== Segment start ==
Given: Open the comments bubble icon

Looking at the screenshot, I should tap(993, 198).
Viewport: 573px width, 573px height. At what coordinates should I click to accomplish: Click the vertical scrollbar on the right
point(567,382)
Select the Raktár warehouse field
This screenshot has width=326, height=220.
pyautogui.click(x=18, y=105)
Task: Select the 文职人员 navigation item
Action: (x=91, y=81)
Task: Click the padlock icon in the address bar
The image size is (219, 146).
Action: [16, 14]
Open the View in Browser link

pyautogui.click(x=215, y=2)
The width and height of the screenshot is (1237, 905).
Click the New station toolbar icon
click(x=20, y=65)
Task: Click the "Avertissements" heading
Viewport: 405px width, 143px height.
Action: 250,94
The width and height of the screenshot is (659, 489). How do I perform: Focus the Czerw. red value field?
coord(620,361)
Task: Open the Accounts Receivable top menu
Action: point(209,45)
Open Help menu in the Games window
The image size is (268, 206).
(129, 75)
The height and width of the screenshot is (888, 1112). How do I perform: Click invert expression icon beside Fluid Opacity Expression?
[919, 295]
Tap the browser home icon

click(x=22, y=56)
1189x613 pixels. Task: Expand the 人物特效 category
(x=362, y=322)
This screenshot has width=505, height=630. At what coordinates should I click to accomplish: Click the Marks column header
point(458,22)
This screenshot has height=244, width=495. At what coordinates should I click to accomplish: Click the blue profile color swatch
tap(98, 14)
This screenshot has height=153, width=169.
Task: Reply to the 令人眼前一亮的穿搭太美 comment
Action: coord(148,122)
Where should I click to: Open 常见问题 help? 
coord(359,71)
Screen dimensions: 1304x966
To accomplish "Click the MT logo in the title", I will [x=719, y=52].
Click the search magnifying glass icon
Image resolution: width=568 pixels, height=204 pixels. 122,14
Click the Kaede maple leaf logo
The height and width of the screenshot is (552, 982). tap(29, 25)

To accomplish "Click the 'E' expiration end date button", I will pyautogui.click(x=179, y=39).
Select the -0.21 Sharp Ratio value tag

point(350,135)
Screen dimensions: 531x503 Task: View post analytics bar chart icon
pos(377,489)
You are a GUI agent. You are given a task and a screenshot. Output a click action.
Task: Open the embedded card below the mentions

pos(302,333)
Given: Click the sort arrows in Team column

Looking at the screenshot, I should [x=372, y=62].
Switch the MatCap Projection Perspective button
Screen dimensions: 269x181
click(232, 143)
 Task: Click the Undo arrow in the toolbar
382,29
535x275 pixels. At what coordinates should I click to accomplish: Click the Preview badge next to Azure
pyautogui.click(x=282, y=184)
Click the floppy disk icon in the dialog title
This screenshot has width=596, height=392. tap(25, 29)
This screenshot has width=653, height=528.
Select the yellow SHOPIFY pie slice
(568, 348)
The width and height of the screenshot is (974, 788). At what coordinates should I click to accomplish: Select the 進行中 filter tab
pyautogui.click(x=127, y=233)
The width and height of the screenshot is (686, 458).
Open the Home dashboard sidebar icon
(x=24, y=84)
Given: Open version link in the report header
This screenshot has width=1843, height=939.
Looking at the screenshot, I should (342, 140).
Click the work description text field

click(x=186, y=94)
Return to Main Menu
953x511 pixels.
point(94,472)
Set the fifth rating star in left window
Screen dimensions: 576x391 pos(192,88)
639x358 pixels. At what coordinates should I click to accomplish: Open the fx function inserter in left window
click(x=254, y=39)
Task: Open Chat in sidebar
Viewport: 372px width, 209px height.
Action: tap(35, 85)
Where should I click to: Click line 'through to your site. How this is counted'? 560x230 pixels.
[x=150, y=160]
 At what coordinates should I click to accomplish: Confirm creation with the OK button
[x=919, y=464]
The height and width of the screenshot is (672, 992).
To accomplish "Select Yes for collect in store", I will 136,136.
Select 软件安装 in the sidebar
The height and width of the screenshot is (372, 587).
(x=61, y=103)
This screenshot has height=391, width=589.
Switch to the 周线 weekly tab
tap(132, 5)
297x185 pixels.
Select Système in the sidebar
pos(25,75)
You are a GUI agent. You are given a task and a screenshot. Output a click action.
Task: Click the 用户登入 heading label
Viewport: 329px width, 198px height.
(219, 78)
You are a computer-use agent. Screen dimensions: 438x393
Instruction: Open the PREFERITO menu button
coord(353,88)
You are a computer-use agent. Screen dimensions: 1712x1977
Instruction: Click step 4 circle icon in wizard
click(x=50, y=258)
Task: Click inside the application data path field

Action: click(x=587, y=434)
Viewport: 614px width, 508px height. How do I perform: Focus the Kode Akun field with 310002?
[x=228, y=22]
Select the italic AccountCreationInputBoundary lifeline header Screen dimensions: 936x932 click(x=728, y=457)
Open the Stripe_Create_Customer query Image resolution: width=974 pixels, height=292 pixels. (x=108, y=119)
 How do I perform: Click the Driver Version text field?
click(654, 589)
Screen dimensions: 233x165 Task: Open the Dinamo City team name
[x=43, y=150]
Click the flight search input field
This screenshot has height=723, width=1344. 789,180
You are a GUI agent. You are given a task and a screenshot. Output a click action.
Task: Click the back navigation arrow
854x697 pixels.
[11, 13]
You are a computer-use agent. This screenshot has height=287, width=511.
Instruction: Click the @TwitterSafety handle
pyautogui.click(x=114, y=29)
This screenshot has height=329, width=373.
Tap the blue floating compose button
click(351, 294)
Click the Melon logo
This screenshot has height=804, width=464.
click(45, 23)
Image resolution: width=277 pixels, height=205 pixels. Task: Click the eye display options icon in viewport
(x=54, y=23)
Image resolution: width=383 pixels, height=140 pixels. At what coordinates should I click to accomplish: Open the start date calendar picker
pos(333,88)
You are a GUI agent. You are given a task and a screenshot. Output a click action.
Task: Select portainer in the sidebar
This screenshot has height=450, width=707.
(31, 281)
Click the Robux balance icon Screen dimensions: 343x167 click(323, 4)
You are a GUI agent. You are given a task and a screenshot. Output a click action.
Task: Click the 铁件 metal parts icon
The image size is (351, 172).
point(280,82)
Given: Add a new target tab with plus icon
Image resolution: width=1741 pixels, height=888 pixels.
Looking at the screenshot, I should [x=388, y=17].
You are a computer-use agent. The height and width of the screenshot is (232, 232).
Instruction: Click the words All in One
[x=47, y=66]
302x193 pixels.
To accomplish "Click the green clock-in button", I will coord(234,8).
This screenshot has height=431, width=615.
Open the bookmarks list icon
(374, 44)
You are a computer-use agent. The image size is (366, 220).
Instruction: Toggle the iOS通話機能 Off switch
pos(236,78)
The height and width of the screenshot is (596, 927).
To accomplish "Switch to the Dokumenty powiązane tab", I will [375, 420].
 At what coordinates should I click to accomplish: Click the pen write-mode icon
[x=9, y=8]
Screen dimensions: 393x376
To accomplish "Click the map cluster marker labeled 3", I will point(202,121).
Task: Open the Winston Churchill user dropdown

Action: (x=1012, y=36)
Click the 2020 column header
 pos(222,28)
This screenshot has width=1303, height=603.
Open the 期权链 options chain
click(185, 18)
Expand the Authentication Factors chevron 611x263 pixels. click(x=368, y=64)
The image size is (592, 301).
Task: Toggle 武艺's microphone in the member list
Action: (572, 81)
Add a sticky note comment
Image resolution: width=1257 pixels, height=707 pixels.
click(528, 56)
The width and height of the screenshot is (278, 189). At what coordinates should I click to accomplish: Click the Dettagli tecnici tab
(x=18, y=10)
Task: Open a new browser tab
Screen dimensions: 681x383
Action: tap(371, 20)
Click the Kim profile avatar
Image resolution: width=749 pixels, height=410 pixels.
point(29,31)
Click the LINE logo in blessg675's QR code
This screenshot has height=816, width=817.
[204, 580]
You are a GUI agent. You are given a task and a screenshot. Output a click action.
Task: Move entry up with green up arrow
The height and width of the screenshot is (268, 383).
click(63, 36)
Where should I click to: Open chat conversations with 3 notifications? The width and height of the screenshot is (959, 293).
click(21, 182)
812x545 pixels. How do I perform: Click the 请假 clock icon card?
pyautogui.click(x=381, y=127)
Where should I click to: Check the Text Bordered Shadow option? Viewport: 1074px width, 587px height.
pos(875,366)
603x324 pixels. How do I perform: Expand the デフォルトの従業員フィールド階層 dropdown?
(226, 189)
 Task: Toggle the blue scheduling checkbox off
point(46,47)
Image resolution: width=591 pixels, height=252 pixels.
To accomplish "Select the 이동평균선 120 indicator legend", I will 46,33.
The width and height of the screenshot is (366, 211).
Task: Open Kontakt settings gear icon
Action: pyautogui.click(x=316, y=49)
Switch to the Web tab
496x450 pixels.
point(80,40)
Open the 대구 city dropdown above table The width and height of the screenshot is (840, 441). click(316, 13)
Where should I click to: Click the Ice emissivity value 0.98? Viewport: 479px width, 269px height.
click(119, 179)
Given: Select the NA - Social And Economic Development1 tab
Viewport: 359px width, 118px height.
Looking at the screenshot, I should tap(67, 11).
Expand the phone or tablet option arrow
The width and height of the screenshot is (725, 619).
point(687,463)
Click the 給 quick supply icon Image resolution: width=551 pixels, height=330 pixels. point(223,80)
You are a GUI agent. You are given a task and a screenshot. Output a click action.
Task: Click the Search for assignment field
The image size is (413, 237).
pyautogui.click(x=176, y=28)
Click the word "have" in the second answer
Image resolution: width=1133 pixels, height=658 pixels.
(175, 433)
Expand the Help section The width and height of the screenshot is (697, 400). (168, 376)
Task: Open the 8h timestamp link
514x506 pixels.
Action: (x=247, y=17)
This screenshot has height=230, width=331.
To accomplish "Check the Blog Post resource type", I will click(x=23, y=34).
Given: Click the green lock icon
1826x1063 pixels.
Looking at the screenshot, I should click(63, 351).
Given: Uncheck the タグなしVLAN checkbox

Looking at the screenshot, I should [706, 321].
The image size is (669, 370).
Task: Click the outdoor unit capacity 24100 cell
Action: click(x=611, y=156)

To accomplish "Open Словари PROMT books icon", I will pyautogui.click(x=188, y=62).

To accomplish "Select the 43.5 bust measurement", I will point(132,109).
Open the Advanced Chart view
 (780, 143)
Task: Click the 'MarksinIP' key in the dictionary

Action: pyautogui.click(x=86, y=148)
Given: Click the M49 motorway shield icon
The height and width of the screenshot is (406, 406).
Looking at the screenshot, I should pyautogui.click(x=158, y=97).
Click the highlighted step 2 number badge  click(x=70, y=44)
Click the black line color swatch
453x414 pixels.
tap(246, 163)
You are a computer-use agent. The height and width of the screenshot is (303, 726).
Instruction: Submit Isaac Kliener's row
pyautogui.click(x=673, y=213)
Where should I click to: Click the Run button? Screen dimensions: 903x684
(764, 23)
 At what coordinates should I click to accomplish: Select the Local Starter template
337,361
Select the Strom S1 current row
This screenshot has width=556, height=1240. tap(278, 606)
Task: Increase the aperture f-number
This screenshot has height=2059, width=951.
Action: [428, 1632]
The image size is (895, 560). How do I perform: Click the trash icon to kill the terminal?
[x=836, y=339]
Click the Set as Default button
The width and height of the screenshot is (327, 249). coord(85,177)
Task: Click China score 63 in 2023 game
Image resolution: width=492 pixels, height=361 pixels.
== Segment end ==
* _Problem to solve_
Go through the listing above and write out exactly the lines starting with the one holding "Task: Click the Search for assignment field" and running through the one holding "is (303, 726).", ends included, and no others.

* _Answer to this task_
Task: Click the Search for assignment field
The image size is (413, 237).
pyautogui.click(x=176, y=28)
Click the word "have" in the second answer
Image resolution: width=1133 pixels, height=658 pixels.
(175, 433)
Expand the Help section The width and height of the screenshot is (697, 400). (168, 376)
Task: Open the 8h timestamp link
514x506 pixels.
Action: (x=247, y=17)
This screenshot has height=230, width=331.
To accomplish "Check the Blog Post resource type", I will click(x=23, y=34).
Given: Click the green lock icon
1826x1063 pixels.
Looking at the screenshot, I should click(63, 351).
Given: Uncheck the タグなしVLAN checkbox

Looking at the screenshot, I should [706, 321].
The image size is (669, 370).
Task: Click the outdoor unit capacity 24100 cell
Action: click(x=611, y=156)

To accomplish "Open Словари PROMT books icon", I will pyautogui.click(x=188, y=62).

To accomplish "Select the 43.5 bust measurement", I will point(132,109).
Open the Advanced Chart view
 (780, 143)
Task: Click the 'MarksinIP' key in the dictionary

Action: pyautogui.click(x=86, y=148)
Given: Click the M49 motorway shield icon
The height and width of the screenshot is (406, 406).
Looking at the screenshot, I should pyautogui.click(x=158, y=97).
Click the highlighted step 2 number badge  click(x=70, y=44)
Click the black line color swatch
453x414 pixels.
tap(246, 163)
You are a computer-use agent. The height and width of the screenshot is (303, 726).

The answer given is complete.